=== Exercise text ===
Listen to the article (AI powered narration)

Published on February 13, 2026

“Red totes never sit.”

It’s a simple mantra in the warehouse at Sweetwater, an online music retailer in the US. Red totes hold express orders, so they get packed first. Previously, all orders were packed in blue totes, rendering express orders indistinguishable until someone scanned their labels.

It’s one of those “Why didn’t we think of this sooner?” systems that came about in early 2020 when CIO Jason Johnson joined warehouse staff to handle a surge of orders—an unanticipated side effect of the COVID-19 lockdown.

Johnson’s warehouse shifts today aren’t necessitated by global disaster, but something he puts on his calendar once a month. “As an associate, in fact,” he clarifies. Try as he might to blend in, his presence does have a certain wheel-greasing effect; simple ideas like the red totes are a lot more likely to become standard procedure when he’s around.

Having tech leaders on the floor isn’t just about erasing the middleman, though. It also eliminates operational silos, accelerates business objectives, and boosts employee retention. Johnson’s approach—and those of other CIOs—shows why the best tech leaders refuse to choose between being tech-deep or business-focused, and how that dual fluency drives success.

Breaking down silos

Only 23% of frontline workers think senior leaders understand their day-to-day reality, according to a recent ZipRecruiter report. For most executives, that’s a culture issue. For Chief Information Officers, or CIOs, it’s an operational blind spot that directly impacts the systems they’re responsible for building.

CIOs have a unique vantage point in that they’re responsible for both the technology that powers operations and understanding the business processes that technology serves. When that information comes secondhand through tickets, reports, or user feedback, critical details get lost in translation.

The risk of that disconnect is well-documented. Varun Ragbir, a CIO in healthcare IT, warns that leaders who stop engaging with the technology they oversee “may lose credibility, make misinformed decisions, and ultimately limit the organization’s ability to adapt.” Without hands-on involvement, he argues, CIOs risk “outsourcing critical thinking to vendors or internal teams,” creating gaps in efficiency, security, and innovation.

This involvement doesn’t have to be anything complicated. “I will literally sit down with a sales engineer, plug a headset into their phone, listen to the call, and watch them use our tools,” Johnson explained in a recent interview. “A lot of times that feedback doesn’t come any other way.”

In other companies, this sort of data collection might be delegated to middle managers who later present their findings in slide decks. But when CIOs and other tech leaders actively participate in daily tasks, they spot and solve inefficiencies immediately, helping the business to execute faster.
===
• _Work order 1_
Can you print, word for word, the passage of the article about CIOs on the warehouse floor from "In other companies, this" to "to execute faster."?
• _Work order 2_
Can you proceed with the article about CIOs on the warehouse floor, starting right after its last sentence?
The data after this note isn't needed.
=== Given records ===
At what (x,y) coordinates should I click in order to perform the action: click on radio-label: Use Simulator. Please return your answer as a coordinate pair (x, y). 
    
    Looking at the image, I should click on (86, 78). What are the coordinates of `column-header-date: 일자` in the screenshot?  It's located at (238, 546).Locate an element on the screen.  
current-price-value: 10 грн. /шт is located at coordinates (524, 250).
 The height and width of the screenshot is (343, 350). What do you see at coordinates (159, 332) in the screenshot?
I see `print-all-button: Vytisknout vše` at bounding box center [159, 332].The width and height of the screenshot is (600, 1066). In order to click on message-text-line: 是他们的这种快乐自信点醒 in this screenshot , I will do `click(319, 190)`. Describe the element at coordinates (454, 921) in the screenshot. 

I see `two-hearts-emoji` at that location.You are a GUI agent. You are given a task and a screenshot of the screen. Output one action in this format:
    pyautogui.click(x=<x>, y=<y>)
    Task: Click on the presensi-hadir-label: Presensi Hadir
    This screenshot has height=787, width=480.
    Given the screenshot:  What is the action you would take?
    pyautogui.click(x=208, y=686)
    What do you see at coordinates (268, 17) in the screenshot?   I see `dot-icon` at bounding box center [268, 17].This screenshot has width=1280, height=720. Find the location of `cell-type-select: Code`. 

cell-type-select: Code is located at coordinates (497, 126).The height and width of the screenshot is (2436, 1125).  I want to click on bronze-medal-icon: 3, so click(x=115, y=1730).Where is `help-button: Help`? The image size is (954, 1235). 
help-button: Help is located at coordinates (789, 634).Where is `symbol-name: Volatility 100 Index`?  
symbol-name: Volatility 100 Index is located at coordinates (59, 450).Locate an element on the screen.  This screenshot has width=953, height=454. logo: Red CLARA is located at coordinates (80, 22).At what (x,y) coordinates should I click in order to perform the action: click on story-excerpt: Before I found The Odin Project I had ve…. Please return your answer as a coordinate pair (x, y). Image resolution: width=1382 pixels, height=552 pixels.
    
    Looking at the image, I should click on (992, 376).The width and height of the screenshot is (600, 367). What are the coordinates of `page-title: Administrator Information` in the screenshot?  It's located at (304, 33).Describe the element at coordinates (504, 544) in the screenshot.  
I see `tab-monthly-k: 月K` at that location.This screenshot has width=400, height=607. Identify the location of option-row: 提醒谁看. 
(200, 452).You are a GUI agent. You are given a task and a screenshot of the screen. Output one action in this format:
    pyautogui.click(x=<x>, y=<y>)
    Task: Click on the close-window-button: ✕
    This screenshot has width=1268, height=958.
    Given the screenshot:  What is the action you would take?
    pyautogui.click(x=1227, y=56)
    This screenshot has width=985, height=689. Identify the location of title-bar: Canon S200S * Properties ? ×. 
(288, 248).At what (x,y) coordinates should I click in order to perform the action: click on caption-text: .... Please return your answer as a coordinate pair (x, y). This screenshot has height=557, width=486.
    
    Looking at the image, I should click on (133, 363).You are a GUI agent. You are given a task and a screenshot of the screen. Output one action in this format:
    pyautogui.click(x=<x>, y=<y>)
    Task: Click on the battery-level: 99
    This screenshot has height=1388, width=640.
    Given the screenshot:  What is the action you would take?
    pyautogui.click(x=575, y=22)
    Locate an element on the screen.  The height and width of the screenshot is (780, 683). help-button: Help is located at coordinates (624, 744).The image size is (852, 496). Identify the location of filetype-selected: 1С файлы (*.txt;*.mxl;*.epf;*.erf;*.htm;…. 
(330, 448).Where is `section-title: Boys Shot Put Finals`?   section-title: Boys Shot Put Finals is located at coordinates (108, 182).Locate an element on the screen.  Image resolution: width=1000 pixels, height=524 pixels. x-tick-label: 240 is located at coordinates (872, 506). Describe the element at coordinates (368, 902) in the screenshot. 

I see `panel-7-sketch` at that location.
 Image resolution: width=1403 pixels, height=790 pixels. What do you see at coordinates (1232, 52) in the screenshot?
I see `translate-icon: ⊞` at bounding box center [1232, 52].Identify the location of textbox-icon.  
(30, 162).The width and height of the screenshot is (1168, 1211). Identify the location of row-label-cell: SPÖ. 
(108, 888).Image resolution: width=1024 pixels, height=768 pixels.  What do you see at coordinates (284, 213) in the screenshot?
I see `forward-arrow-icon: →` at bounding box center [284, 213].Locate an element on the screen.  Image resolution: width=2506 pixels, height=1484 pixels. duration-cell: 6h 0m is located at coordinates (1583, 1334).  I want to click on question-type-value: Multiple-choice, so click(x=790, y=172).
===
• _Answer area 1_
In other companies, this sort of data collection might be delegated to middle managers who later present their findings in slide decks. But when CIOs and other tech leaders actively participate in daily tasks, they spot and solve inefficiencies immediately, helping the business to execute faster.

• _Answer area 2_
Drills, not screwdrivers

Another way the best tech leaders break down silos is by aligning operations with the company’s strategy or mission. According to Forbes Tech Council, this ability to accelerate business objectives should be a given for not only CIOs, but their reports, too.

“I don’t say this to be pretentious,” starts Johnson. “But one of my core beliefs is that most folks who don’t think in technical terms—they have screwdrivers, right? And here comes IT with a drill.”

“When we see a user copying and pasting between two fields in an app we built, the user thinks that’s just how the app works. That’s how they were trained to use it. Meanwhile, I look at that and think, man, we could put a button there to do that for you. I can save you a step. I can make it more efficient.”

It’s this interplay of technical and operational thinking that improves not just software functionality, but entire organizational workflows. IT departments can build this practice into their culture from day one. Johnson’s new hires spend their first week rotating through different departments so they can see what daily challenges look like across the organization—an immersive experience rather than a quick tour.

But institutionalizing the practice isn’t enough—leaders must model it themselves. Johnson packs boxes on the warehouse floor for several hours at a time because, he explains, “you won’t see the same opportunities if you only do it for 20 minutes.”

Some leaders take this a step further. Thoughtworks CIO Jessie Jie Xia recently “demoted” herself to the role of coding intern for four days to understand an AI-enabled development method her team was implementing. By coding with her team, she could test whether the method would actually scale, and earn the credibility to lead the change.

Leaders who work alongside their teams build more than better systems—they build loyalty. And that loyalty shows up where it matters most: retention.

Operations first, retention follows

IT departments are usually notorious for their high turnover rates. A 2025 tech report from Europe cites an attrition rate of 21% for operations roles—an increase of 35% from 2024. Reasons range from burnout to dissatisfaction with compensation, culture, or management.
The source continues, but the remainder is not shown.